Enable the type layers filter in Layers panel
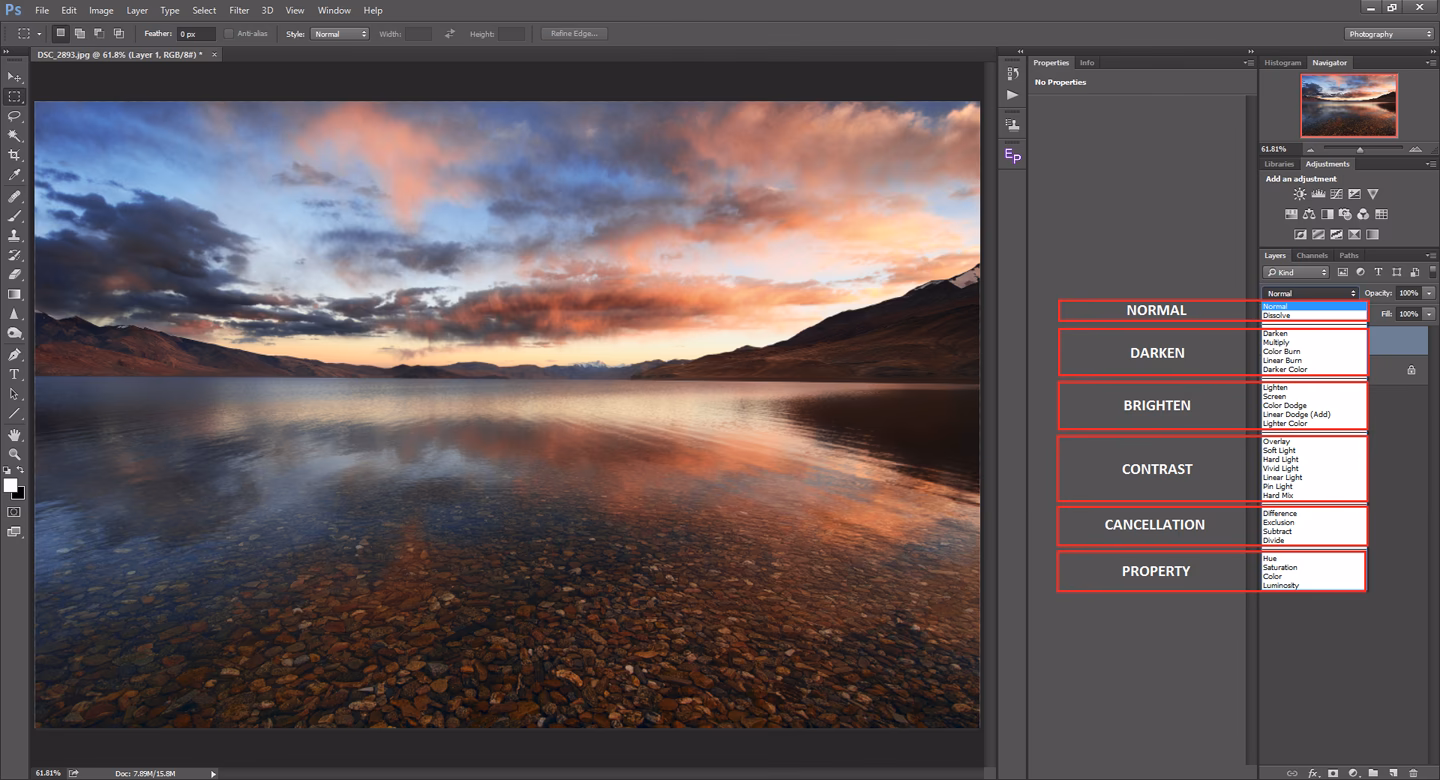1440x780 pixels. [1378, 272]
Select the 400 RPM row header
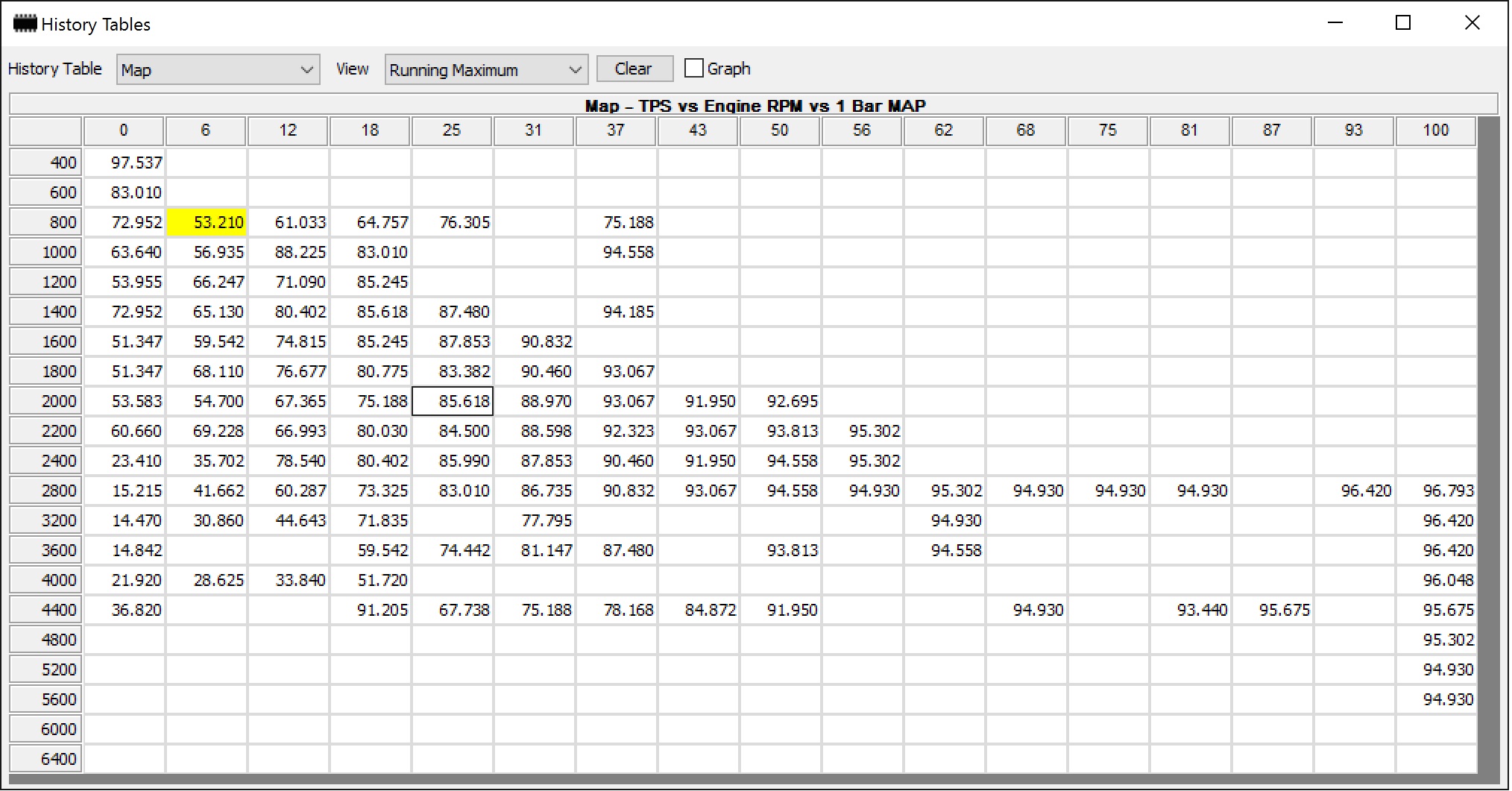This screenshot has width=1512, height=791. (45, 163)
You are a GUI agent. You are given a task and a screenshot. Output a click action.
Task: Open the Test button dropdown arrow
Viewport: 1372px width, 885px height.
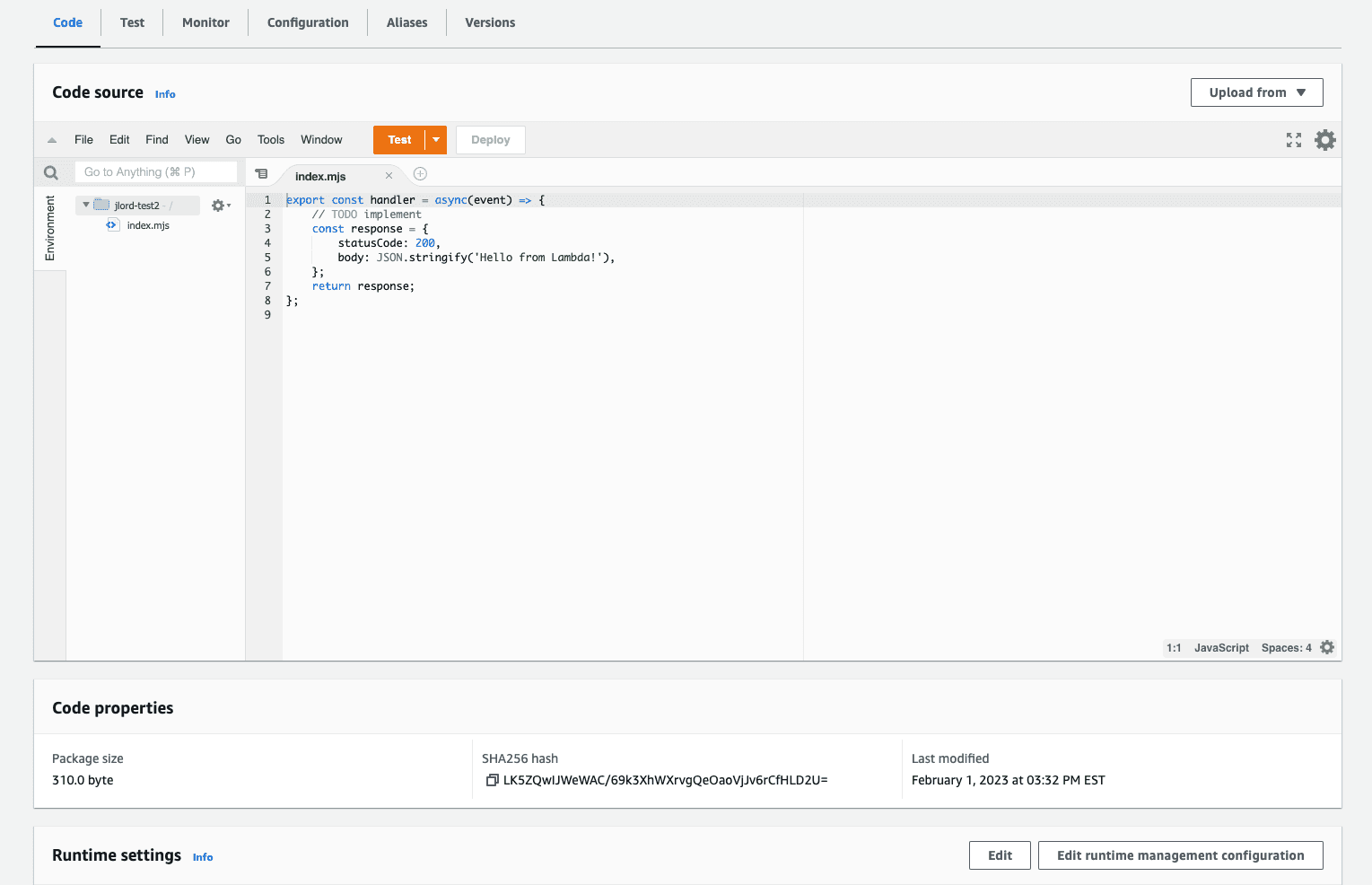click(436, 140)
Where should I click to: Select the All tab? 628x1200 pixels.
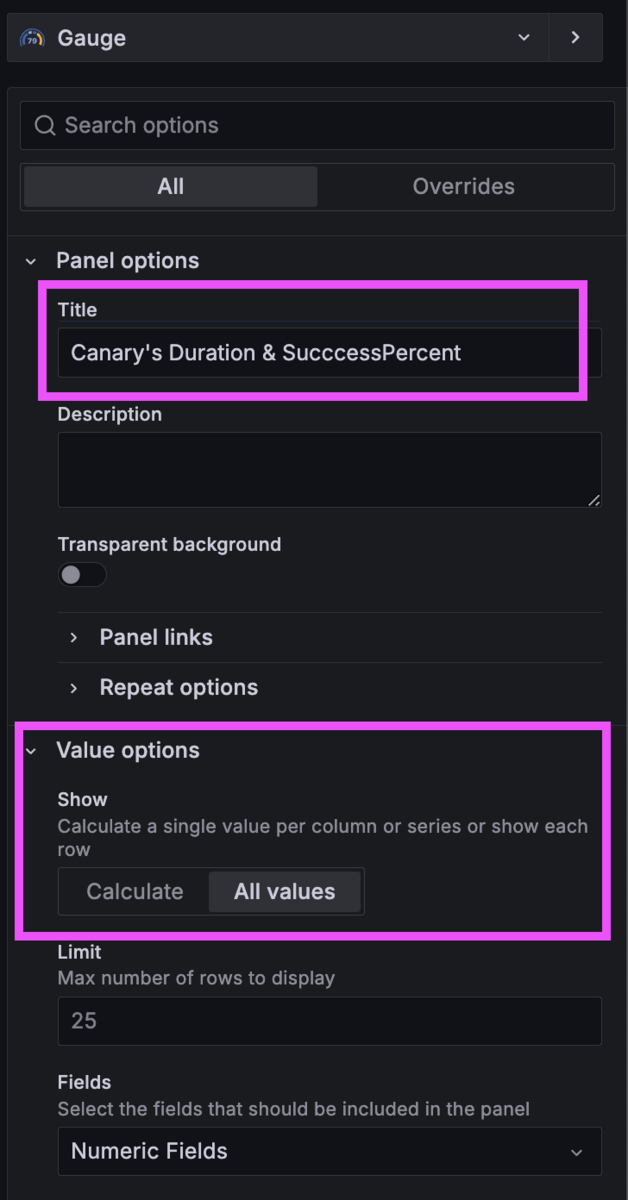pos(170,187)
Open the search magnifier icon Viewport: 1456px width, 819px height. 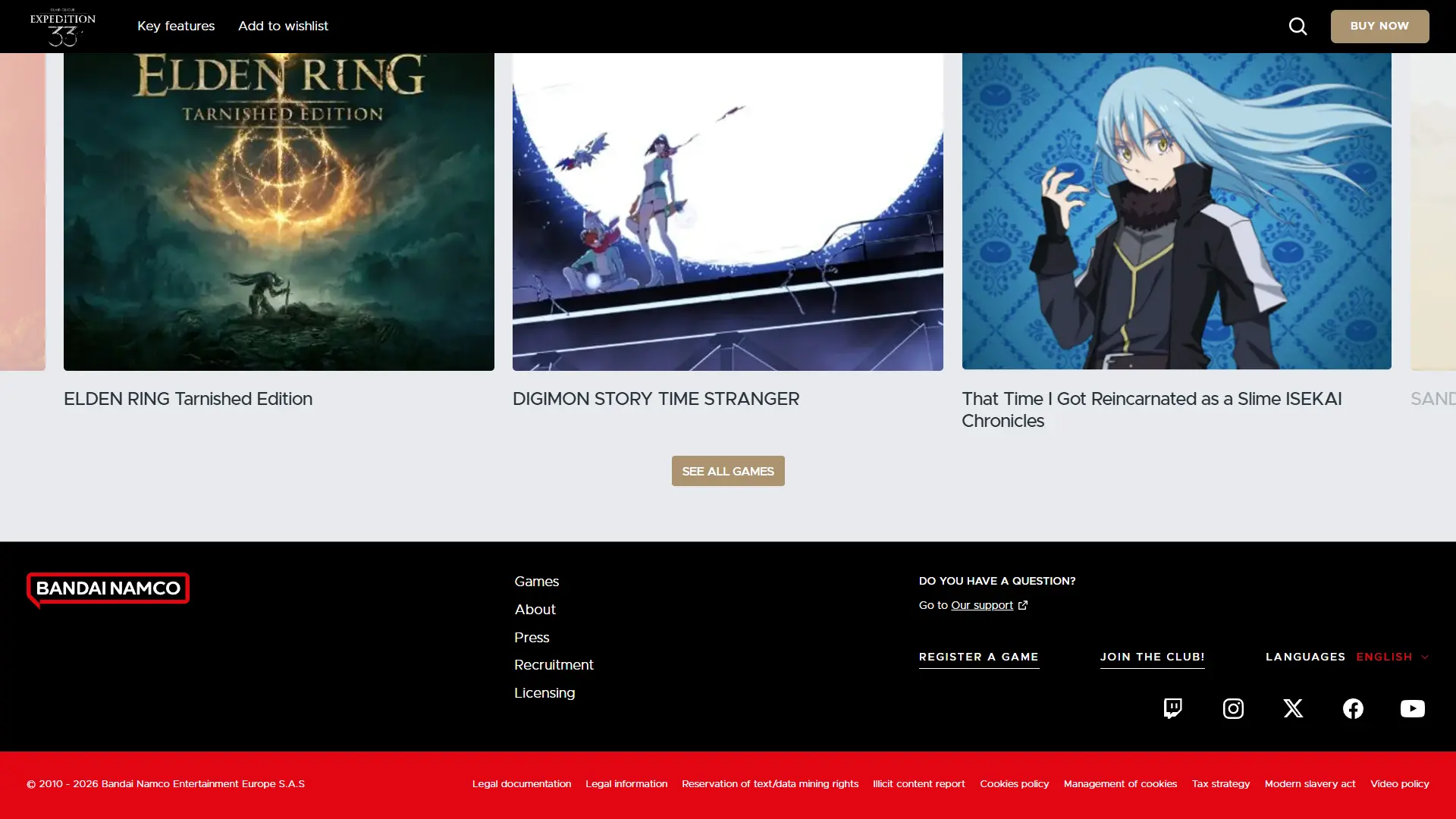click(x=1298, y=27)
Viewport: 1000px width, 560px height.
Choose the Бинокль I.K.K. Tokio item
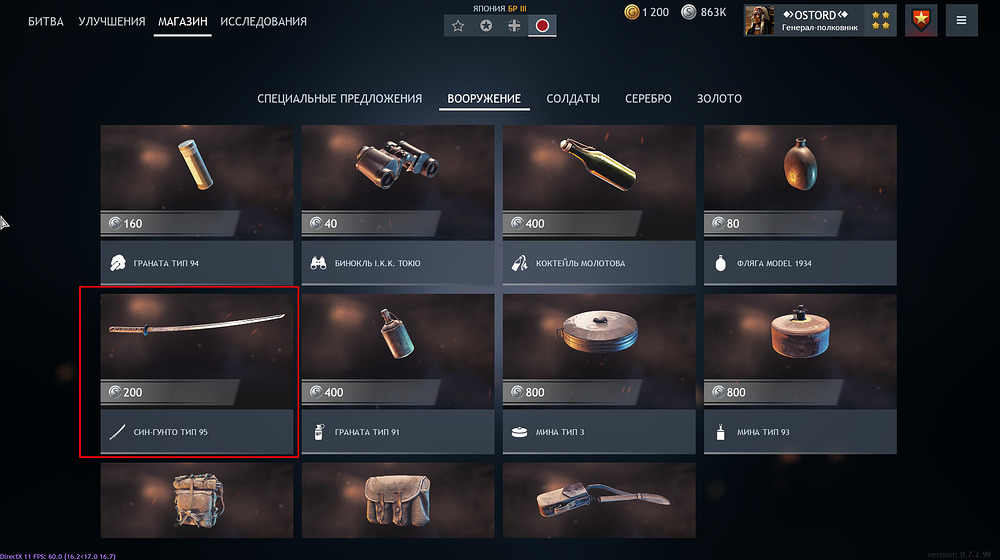(397, 205)
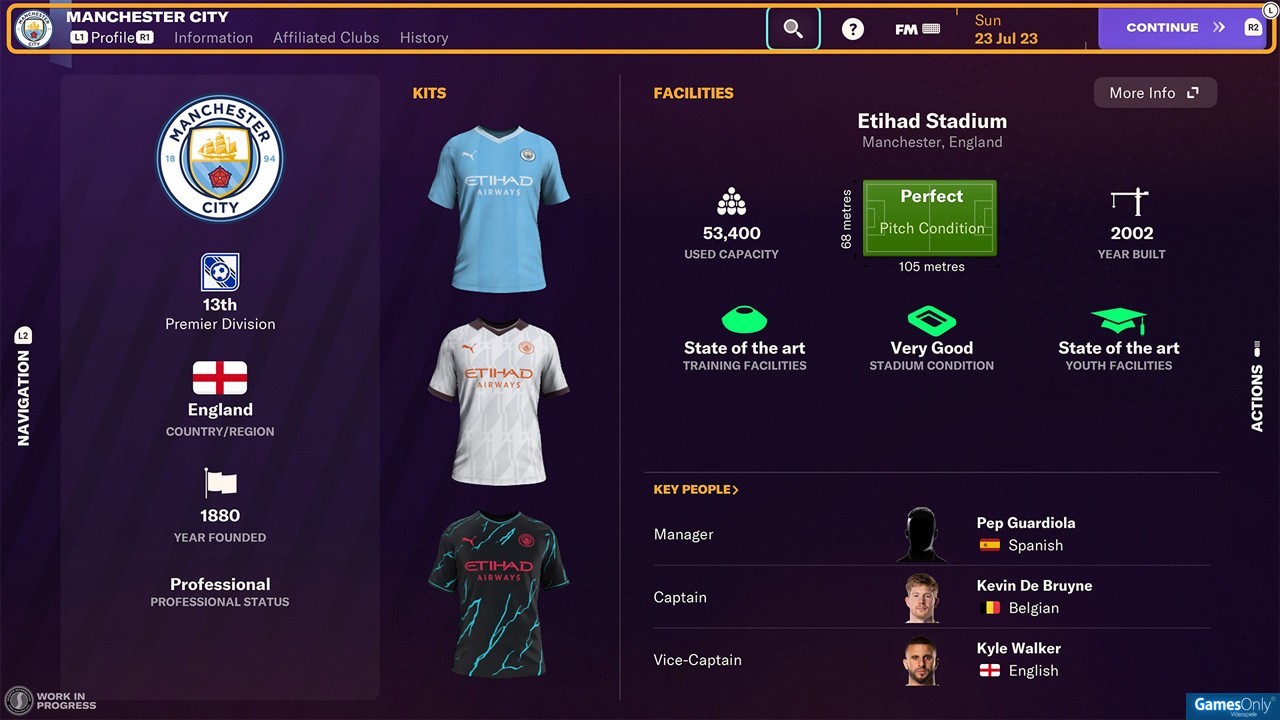
Task: Go to the History tab
Action: click(x=424, y=37)
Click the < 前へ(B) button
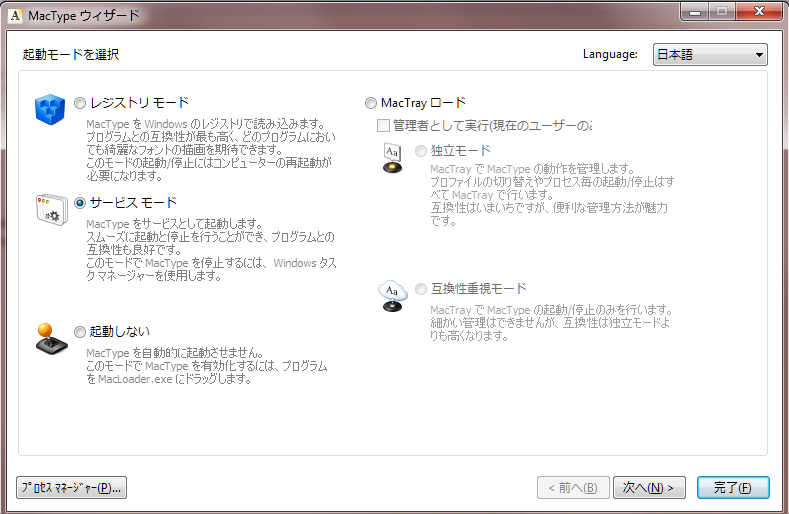 (571, 488)
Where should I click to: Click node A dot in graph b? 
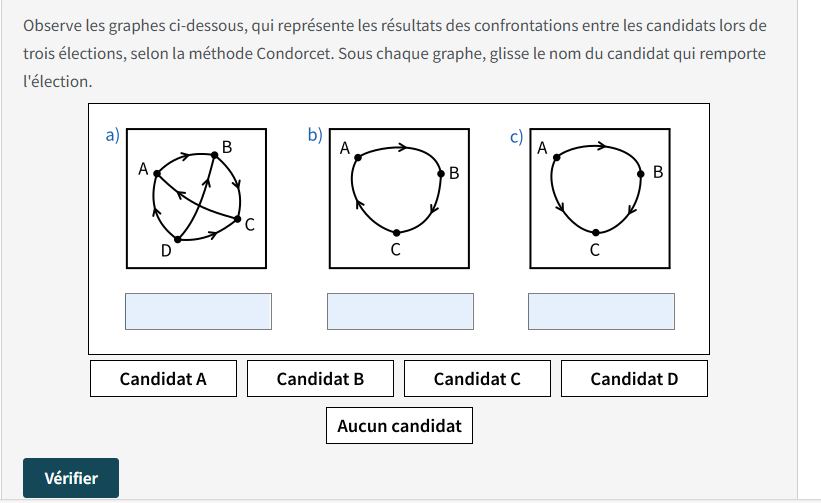(357, 157)
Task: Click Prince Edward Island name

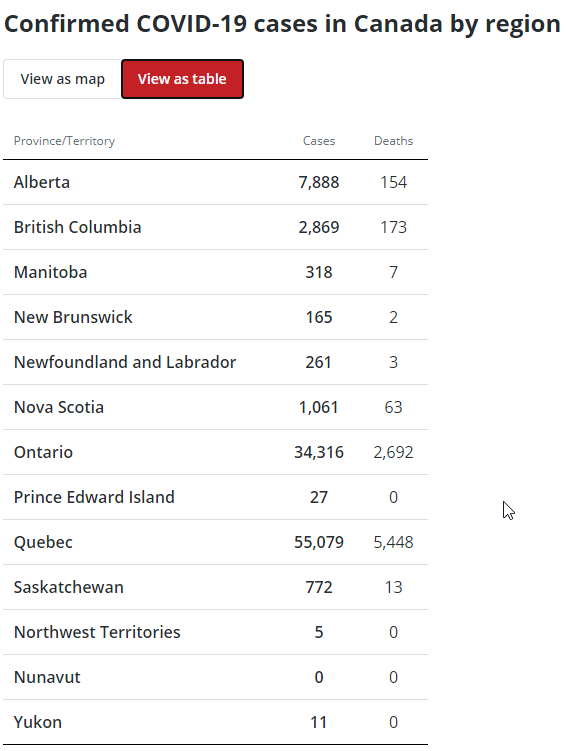Action: (x=94, y=497)
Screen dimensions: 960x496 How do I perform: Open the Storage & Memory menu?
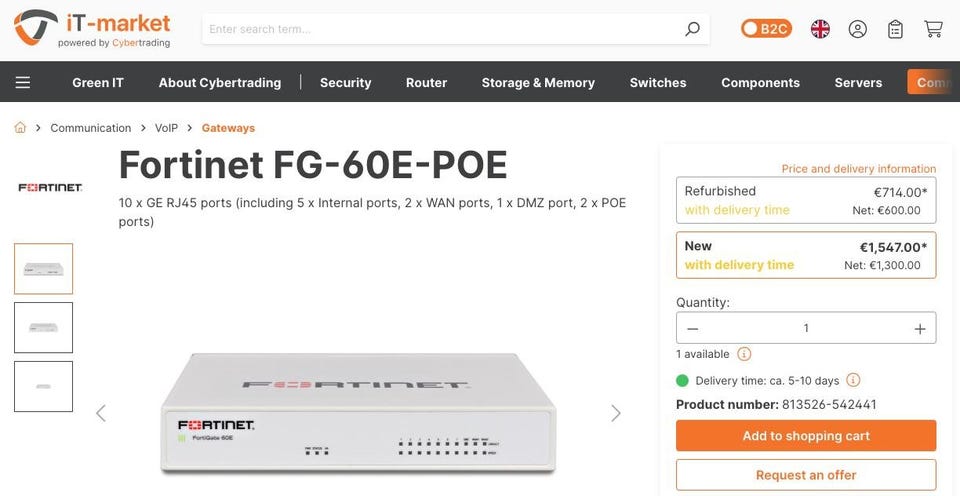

*Task statement*
Leave the pictures out, and copy exactly each line from the one containing "Choose the Бинокль I.K.K. Tokio item" through the final line of the data.

*Result below*
Choose the Бинокль I.K.K. Tokio item
(397, 205)
Task: Go to the History tab
Action: click(x=424, y=37)
Click the < 前へ(B) button
 (571, 488)
Where should I click to: Click node A dot in graph b? 
(357, 157)
Task: Click Prince Edward Island name

Action: (x=94, y=497)
Screen dimensions: 960x496 How do I perform: Open the Storage & Memory menu?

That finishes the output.